Hi, @domaincarpenter. Netlify’s support team (meaning my colleagues and me) can assist with debugging Netlify’s services including our DNS service. However, we cannot debug iCloud.
If there is a DNS record not working, please let us know what DNS record that is. However, if the iCloud verification isn’t working, we don’t have any way to debug that as we have no access to those systems to do so.
Most of it’s unrelated to adding the custom email domain–although today with the ios17.3.1 they’ve moved the menu for assigning the custom domain.
Aside from that, I’m just looking at getting this domain working corecontracting.pro, CNAME–not propgating, mx–IS propogating (Globally), TXT- IS propagating (Globally–aside from UK 37.209.219.30)
I do have one error:
SOA Serial Number Format is Invalid
dns1.p01.nsone.net reported Serial 1707331165 : Suggested serial format year was 1707 which is before 1970
Not sure how you would encourage users to avoid this in the future–seems like an error on my part? Going to keep debugging here.
To quote Wikipedia:
The serial number is the time of last modification to the zone’s data file expressed as the number of seconds since the UNIX epoch. This method is used by default in the djbdns suite.[7] Although it uses a 32-bit counter, it is not susceptible to the year 2038 problem due to the effect of serial number arithmetic.

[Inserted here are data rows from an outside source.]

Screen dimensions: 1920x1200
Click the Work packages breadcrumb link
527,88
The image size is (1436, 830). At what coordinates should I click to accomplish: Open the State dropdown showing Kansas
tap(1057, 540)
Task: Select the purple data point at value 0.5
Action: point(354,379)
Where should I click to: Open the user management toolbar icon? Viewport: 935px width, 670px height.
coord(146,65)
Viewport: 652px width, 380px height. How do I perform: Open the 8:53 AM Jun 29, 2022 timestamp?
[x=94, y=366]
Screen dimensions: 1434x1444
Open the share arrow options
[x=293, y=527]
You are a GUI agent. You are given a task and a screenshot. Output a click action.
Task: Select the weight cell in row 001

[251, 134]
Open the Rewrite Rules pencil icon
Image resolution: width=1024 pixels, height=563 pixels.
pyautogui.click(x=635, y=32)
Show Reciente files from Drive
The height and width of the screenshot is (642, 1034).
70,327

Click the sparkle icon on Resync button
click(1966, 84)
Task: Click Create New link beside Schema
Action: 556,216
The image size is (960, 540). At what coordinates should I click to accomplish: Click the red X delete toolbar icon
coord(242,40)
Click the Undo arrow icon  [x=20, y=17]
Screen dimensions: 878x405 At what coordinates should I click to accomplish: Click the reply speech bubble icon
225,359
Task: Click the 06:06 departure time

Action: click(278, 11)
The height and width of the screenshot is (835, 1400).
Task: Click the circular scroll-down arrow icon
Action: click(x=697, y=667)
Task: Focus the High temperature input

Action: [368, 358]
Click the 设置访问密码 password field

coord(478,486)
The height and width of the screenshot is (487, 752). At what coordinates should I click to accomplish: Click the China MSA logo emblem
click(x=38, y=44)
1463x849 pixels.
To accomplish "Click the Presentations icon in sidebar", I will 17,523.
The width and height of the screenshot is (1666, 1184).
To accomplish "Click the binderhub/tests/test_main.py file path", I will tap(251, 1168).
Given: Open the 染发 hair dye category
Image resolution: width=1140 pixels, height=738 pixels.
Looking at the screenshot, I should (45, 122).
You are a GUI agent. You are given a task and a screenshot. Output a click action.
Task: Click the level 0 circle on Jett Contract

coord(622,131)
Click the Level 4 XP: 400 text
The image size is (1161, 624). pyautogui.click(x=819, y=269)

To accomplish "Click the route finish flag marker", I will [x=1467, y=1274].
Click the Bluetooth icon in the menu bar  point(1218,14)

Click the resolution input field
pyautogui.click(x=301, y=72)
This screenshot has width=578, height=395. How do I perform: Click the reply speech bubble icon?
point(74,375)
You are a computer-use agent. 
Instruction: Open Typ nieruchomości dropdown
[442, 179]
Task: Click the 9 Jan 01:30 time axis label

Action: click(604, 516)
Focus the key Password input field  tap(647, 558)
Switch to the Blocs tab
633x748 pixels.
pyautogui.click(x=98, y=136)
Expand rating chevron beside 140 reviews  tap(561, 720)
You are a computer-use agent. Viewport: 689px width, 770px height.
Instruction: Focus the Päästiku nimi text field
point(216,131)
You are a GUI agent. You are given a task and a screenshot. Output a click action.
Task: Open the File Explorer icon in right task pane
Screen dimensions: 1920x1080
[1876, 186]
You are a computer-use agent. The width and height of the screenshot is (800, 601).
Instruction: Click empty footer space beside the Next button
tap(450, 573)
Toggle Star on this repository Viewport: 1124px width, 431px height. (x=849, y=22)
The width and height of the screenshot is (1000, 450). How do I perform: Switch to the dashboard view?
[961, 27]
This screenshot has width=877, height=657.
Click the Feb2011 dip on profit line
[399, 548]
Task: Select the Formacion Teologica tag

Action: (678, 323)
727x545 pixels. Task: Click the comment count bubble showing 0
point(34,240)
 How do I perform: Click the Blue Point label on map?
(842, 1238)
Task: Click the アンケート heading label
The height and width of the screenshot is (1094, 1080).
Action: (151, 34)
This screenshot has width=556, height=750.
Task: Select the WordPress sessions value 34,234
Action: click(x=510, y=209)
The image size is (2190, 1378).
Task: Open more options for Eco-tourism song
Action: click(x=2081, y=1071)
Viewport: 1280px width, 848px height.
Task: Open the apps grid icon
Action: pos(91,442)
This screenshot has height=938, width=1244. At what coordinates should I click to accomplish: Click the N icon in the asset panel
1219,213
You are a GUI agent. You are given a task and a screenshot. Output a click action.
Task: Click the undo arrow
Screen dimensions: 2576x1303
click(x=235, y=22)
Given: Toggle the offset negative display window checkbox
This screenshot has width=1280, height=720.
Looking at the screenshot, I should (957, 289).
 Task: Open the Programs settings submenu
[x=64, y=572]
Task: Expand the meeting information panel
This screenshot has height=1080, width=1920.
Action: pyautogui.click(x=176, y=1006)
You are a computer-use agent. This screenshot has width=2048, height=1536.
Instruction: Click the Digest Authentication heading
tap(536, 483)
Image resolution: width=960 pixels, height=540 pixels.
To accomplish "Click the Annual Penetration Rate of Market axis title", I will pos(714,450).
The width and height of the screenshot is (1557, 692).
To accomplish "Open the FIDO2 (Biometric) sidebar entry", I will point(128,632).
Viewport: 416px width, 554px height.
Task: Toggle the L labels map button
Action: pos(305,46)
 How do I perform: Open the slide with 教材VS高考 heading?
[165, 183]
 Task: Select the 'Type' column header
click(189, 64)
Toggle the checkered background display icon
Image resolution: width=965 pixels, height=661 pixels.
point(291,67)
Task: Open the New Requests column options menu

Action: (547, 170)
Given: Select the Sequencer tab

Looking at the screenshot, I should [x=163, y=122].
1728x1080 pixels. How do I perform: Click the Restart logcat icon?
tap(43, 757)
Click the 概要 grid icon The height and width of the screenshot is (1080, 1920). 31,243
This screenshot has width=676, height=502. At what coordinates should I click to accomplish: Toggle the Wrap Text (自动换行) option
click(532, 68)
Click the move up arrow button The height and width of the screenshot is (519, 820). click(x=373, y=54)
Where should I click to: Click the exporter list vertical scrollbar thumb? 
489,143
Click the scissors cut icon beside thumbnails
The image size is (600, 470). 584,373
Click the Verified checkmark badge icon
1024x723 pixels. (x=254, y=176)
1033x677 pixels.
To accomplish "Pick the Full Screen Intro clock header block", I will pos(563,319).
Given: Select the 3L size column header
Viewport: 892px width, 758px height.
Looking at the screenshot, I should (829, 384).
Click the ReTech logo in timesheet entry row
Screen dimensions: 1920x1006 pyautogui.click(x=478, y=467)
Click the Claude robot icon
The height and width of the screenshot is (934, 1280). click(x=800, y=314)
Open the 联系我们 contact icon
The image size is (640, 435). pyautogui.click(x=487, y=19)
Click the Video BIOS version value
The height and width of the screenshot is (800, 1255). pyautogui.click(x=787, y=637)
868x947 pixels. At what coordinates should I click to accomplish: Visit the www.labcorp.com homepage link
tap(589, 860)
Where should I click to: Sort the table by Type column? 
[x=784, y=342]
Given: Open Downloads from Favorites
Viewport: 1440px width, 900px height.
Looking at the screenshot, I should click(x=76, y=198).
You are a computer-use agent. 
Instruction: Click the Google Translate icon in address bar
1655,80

So 1707331165 is the timestamp which you can use Epoch Converter to decipher.
I don’t understand why a user has to decipher this lol what is this the end of an epoch?
In all seriousness I’ll check this out thanks!
Hi, @domaincarpenter. The Unix epoch timestamps are something that second nature for people working with Unix/Linux and Greek to everyone else.
The Unix/Linux date command can convert these using the -r option like so:
$ date -r 1707331165
Wed Feb 7 10:39:25 PST 2024
About the non-working CNAME record, I see only a single CNAME record and it is working when I test it. Here is a link to a Google Dig (DNS query tool) lookup that shows it working.
Again, the only CNAME is working when I test. If there is another CNAME not working for you (or if this domain name isn’t working for you), please let us know the exact domain name which was created but isn’t working.